Include pairtools protocol #162

nservant · 2023-05-05T16:27:44Z

Description of feature

Add a new paramater --processing hicpro or --processing pairtools

propose an alternative to HiC-Pro with the analysis protocol proposed by 'dovotail' and based on bwa-mem2 and pairtools with the following steps :

Mapping with bwa-mem (version 2 instead of 1)
pairtools parse - get valid ligation product / parameters --min_mapq
pairtools sort - sorting pairs
paritools merge - merge pairs
pairtools dedup - remove PCR dups / parameters --keep_dups
pairtools split - generate pairs files (and final bam if useful ?)
pairtools select - filter pairs
pairtools stats - generate final stats

To validate ;

Remove multi-hits - parameter --keep_multi ?
Compatibility of pairtools with --digestion, --restriction_site, --ligation_site, --chromosome_size, --restriction_fragments parameters ?
Filtering on fragment size with pairtools ? options --max_insert_size --min_insert_size --max_restriction_fragment_size --min_fragment_size
Mode --dnase with pairtools ?
Filtering based on the distance (--min_cis_dist) for --dnase mode with --pairtools

Other ideas:

Replace --dnase option by --no_digestion for DNAseq, microC, etc.
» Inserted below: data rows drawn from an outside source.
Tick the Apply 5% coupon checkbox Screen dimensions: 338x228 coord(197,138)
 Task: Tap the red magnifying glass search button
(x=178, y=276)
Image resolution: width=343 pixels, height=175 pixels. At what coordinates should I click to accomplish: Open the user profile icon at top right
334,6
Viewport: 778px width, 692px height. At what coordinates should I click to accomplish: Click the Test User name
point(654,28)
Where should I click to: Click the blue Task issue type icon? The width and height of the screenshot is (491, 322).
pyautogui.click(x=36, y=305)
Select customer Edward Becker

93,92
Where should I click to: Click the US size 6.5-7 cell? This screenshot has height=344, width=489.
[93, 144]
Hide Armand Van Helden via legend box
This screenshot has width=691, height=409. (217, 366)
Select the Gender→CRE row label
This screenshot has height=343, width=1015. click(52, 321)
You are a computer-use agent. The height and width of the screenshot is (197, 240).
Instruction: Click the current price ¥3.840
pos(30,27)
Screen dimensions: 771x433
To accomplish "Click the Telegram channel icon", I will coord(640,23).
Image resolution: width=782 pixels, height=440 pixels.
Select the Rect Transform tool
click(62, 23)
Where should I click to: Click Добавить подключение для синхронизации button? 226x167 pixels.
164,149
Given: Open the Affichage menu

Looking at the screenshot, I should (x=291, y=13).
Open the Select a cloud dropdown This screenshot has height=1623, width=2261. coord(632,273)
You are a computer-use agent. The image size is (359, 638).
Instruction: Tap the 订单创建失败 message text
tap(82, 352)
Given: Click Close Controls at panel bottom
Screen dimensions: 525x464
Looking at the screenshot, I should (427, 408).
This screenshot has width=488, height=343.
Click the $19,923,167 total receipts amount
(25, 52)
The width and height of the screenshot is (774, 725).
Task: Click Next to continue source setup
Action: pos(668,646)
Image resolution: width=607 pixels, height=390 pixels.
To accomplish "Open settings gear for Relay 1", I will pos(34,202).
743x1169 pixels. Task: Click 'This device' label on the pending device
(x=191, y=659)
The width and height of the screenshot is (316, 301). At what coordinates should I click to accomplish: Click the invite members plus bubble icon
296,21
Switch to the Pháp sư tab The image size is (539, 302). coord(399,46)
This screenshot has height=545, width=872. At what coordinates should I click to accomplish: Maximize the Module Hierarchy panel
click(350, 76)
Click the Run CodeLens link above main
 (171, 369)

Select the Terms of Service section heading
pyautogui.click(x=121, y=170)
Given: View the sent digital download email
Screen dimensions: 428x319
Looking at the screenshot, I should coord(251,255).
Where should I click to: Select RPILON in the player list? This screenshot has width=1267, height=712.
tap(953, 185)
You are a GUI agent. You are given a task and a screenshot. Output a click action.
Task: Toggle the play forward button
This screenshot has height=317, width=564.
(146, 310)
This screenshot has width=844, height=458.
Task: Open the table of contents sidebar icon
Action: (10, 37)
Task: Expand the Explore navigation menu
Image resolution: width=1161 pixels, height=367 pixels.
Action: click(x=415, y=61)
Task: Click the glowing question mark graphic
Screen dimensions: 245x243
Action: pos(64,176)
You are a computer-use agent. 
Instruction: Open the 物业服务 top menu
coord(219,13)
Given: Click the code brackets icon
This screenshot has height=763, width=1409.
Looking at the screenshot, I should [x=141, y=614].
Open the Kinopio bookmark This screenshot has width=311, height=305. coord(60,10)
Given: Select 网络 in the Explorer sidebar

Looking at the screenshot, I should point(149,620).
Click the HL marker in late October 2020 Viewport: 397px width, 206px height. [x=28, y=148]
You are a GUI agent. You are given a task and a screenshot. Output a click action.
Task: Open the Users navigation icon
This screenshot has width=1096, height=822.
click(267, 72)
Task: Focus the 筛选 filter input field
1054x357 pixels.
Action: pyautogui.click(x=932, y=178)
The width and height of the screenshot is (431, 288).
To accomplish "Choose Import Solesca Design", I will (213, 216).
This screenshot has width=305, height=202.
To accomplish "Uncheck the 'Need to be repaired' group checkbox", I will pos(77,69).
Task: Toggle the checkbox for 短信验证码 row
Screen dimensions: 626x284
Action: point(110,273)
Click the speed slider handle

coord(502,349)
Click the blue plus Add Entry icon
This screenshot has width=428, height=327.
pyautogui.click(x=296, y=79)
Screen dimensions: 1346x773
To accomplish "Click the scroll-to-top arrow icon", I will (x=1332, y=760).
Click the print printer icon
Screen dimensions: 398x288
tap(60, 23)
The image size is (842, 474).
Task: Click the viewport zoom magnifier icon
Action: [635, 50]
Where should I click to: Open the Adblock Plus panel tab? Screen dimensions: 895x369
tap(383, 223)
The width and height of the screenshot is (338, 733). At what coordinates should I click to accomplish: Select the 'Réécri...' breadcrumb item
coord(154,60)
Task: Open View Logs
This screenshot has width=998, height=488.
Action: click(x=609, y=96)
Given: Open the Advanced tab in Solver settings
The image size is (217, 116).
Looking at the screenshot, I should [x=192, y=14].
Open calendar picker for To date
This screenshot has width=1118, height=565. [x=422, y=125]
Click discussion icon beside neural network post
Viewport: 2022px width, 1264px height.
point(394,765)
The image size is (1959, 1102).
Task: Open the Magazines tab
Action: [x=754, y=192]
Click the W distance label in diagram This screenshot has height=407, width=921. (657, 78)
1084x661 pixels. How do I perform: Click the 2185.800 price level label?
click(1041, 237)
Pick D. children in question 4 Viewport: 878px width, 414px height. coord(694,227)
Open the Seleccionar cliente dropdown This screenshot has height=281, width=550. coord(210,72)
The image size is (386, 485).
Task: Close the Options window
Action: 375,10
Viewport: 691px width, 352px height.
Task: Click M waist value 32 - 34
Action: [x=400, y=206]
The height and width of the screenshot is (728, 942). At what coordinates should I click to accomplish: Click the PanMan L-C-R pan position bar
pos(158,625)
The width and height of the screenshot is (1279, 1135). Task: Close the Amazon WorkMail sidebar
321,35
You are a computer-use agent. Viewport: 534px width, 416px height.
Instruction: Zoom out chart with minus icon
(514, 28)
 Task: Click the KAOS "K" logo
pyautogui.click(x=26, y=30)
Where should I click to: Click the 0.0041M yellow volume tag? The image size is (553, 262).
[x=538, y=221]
The text was updated successfully, but these errors were encountered:

nservant · 2023-06-15T17:22:35Z

First test version available with --processing pairtools

nservant · 2023-06-15T17:25:19Z

The options --keep_multi / --min_mapq / --min_cis_dist / --save_interaction_bam have been managed

nservant · 2023-06-21T13:32:01Z

First version tested.

To further validate before release ... still need to find a way to use the options :

--min_insert_size / --max_insertisize
--min_restriction_fragment_size / --max_restriction_fragment_size

       ext.args = { [
            "(mapq1>${params.min_mapq} and mapq2>${params.min_mapq})",
            params.min_cis_dist > 0 ? " and (abs(pos1-pos2) < ${params.min_cis_dist})" : '',
            params.keep_multi ? " and ((pair_type=='UU') or (pair_type=='UR') or (pair_type=='RU') or (pair_type=='MM') or (pair_type=='MU'))" : 
                                " and ((pair_type=='UU') or (pair_type=='UR') or (pair_type=='RU'))",
            params.dnase ? '' : " and (abs(int(rfrag1) - int(rfrag2)) > 1)",
            //params.min_insert_size > 0 ?  " and ( (rfrag_end1 - r1pos) + (rfrag_end2 - r2pos)) > ${params.min_insert_size}" : '',
            //params.max_insert_size > 0 ? " and ( (rfrag_end1 - r1pos) + (rfrag_end2 - r2pos)) < ${params.max_insert_size}" : '',
            //params.min_restriction_fragment_size > 0 ? " -t ${params.min_restriction_fragment_size}" : '',
            //params.max_restriction_fragment_size > 0 ? " -m ${params.max_restriction_fragment_size}" : '',
        ].join(' ').trim() }

jeremymsimon · 2025-01-16T21:12:47Z

Hi @nservant
I have been using this version as a means of processing HiChIP data, with the eventual goal of running FitHiChIP on the outputs here, consistent with what is described in this vignette.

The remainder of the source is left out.